→ **WHAT YOU WILL DO**:
**1)** Reproduce the passage of the AIC thread from "A difference of" to "the lower AIC.", replacing "simpler model" with "more parsimonious model".
**2)** Answer these questions using the AIC thread:
(a) What AIC did the original poster get for the model without interactions?
(b) In Burnham & Anderson's parlance, what do AIC differences larger than 10 constitute?
(c) Which criterion does the thread call very popular for Bayesian models?

→ **DOCUMENT SECTION**:

I inputted my data sets on r and it spit 2 AIC, one with interactions and one without it. Without Interactions I got 682.4, and with interactions I got an AIC of 684, the difference is minimal, but I do want to understand what does that mean.
4 Answers
I recommend Burnham & Anderson's book Model Selection and Multi-Model Inference: A Practical Information-Theoretic Approach. They explicitly discuss differences in AIC.
A difference of less than 2 is not a lot of evidence that the model with the lower AIC is truly a better description of the data. (Technically: that it has lower Kullback-Leibler difference from the true data-generating process.) In such a case, Burnham & Anderson recommend going with the simpler model.
In their parlance, AIC differences of 5-10 constitute certain evidence, and AIC differences larger than 10 strong evidence in favor of the model with the lower AIC.
- 123,354
AIC is the Akaike information criterion (wiki). In general, a model with smaller AIC is a better model. As an alternative, people also use BIC to choose model. For Bayesian models, DIC is also very popular. In modern statistics, we often use cross validation to choose models instead of AIC.
- 101
Without more information I believe you have two models, one with interaction and one without. Although your interaction model should fit no worse than your model without, however, it has been penalised by AIC for more parameters in your model. Your AIC tell you that you should stick with the model without interaction because it's AIC value is less.
- 7,211
Looking at the AIC formula, the parts that are model-dependent are goodness-of-fit (usually RSS) and dimensionality (d).
The formula penalize for both higher RSS (i.e. low goodness-of-fit) and higher d.
It's hard to get an intuition on which "pulls" stronger, since d is multiplied by 2, but RSS squares inaccurate predictions.
Feature interactions promotes a lower RSS (a more complicated, and thus a more accurate, model), while directly adding to d (d' = d + # of interactions).
So, that probably explains why the 2 AIC results are close, yet the non-interactions one is a bit better (lower AIC is better). For that reason, and for many other good reasons to keep your model dimensionality low, I recommend going with the non-interactions one.
- 281

Source data
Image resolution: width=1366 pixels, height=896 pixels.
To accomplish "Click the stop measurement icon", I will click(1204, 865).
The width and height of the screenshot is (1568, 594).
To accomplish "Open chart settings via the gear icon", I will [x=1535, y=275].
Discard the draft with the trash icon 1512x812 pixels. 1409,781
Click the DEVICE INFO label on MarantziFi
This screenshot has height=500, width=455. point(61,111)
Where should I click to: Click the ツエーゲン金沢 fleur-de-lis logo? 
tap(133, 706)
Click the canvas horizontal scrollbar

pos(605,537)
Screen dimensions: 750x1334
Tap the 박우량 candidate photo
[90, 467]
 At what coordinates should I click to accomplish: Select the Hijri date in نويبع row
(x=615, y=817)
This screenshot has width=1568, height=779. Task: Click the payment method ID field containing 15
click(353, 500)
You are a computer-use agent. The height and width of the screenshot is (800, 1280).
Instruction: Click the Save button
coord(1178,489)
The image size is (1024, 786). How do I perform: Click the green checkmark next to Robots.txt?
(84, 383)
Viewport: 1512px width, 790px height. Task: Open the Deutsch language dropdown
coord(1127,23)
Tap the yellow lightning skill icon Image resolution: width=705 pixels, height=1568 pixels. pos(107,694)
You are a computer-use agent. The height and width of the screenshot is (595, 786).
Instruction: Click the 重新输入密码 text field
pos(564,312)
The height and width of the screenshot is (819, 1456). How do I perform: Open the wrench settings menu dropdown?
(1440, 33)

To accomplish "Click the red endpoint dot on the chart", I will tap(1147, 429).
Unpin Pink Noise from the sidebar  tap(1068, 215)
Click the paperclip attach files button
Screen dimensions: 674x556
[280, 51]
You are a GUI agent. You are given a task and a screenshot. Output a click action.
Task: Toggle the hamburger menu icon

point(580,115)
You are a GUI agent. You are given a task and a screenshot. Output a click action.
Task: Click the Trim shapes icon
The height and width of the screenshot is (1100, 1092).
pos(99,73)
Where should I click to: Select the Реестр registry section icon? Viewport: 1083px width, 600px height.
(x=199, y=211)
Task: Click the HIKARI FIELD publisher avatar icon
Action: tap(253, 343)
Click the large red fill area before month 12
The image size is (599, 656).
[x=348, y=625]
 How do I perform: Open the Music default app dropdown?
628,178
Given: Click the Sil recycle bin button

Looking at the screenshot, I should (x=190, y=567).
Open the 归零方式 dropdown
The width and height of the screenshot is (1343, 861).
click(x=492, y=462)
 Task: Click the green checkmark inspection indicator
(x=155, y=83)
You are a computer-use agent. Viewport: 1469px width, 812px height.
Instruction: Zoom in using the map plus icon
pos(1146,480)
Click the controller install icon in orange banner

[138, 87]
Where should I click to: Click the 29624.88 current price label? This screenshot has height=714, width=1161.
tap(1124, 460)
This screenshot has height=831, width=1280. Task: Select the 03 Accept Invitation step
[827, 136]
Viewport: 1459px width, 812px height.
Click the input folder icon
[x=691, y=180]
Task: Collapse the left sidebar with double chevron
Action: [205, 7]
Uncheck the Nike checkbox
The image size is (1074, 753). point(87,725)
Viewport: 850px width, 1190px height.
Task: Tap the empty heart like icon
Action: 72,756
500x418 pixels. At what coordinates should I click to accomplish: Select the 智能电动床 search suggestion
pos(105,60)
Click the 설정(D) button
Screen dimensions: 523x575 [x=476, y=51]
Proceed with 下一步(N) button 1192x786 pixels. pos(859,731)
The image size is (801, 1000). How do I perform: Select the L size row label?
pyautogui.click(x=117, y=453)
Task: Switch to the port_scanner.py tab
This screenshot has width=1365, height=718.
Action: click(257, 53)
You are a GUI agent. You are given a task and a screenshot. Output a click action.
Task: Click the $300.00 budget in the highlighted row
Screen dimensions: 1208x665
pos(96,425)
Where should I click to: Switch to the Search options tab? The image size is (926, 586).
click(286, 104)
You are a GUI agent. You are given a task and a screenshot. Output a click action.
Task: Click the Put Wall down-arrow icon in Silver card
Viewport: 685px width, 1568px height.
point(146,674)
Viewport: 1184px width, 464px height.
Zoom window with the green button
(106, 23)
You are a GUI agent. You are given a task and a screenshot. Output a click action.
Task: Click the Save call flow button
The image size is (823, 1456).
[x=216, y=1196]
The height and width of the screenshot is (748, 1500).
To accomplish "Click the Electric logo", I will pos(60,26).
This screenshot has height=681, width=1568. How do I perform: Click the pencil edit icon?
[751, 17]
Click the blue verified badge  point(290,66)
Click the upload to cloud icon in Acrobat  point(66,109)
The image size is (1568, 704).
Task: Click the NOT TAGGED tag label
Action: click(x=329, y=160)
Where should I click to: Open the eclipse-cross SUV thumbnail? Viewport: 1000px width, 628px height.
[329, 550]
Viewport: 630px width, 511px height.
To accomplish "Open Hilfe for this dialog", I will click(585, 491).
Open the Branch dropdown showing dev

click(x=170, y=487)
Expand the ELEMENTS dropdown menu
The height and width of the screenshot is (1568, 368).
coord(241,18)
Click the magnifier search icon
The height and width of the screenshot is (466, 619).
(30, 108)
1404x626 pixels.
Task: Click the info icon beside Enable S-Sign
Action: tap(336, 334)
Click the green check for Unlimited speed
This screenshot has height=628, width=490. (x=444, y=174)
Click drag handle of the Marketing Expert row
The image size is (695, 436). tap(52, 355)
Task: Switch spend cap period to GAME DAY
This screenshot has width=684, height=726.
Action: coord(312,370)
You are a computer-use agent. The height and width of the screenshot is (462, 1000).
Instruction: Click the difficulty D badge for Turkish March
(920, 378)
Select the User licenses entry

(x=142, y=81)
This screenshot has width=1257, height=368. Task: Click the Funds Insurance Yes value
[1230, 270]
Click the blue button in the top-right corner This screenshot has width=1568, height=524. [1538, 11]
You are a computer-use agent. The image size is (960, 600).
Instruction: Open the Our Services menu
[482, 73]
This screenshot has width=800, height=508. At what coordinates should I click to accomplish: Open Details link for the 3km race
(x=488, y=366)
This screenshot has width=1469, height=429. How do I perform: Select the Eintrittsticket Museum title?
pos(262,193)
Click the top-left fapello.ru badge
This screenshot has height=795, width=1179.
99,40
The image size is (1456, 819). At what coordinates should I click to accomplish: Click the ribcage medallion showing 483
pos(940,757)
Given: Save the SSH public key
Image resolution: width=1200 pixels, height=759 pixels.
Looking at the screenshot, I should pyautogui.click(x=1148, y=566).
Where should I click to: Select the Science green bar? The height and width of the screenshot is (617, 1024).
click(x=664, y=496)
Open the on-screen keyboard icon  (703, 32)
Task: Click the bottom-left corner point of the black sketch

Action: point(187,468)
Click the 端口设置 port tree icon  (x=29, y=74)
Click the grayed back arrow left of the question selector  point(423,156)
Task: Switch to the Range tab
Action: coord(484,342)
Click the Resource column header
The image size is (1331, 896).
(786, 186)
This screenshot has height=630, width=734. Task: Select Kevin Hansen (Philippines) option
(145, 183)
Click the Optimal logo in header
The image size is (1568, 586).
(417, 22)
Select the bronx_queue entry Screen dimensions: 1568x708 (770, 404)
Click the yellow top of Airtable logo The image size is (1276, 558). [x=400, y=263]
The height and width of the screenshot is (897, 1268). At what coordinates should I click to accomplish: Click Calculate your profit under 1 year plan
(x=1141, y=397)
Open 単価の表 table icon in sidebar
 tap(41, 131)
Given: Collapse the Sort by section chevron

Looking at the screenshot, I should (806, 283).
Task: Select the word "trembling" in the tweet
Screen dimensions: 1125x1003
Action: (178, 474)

→ **RESPONSES TO THE TASKS**:
**1)**
A difference of less than 2 is not a lot of evidence that the model with the lower AIC is truly a better description of the data. (Technically: that it has lower Kullback-Leibler difference from the true data-generating process.) In such a case, Burnham & Anderson recommend going with the more parsimonious model.
In their parlance, AIC differences of 5-10 constitute certain evidence, and AIC differences larger than 10 strong evidence in favor of the model with the lower AIC.

**2)**
(a) 682.4
(b) Strong evidence in favor of the model with the lower AIC.
(c) DIC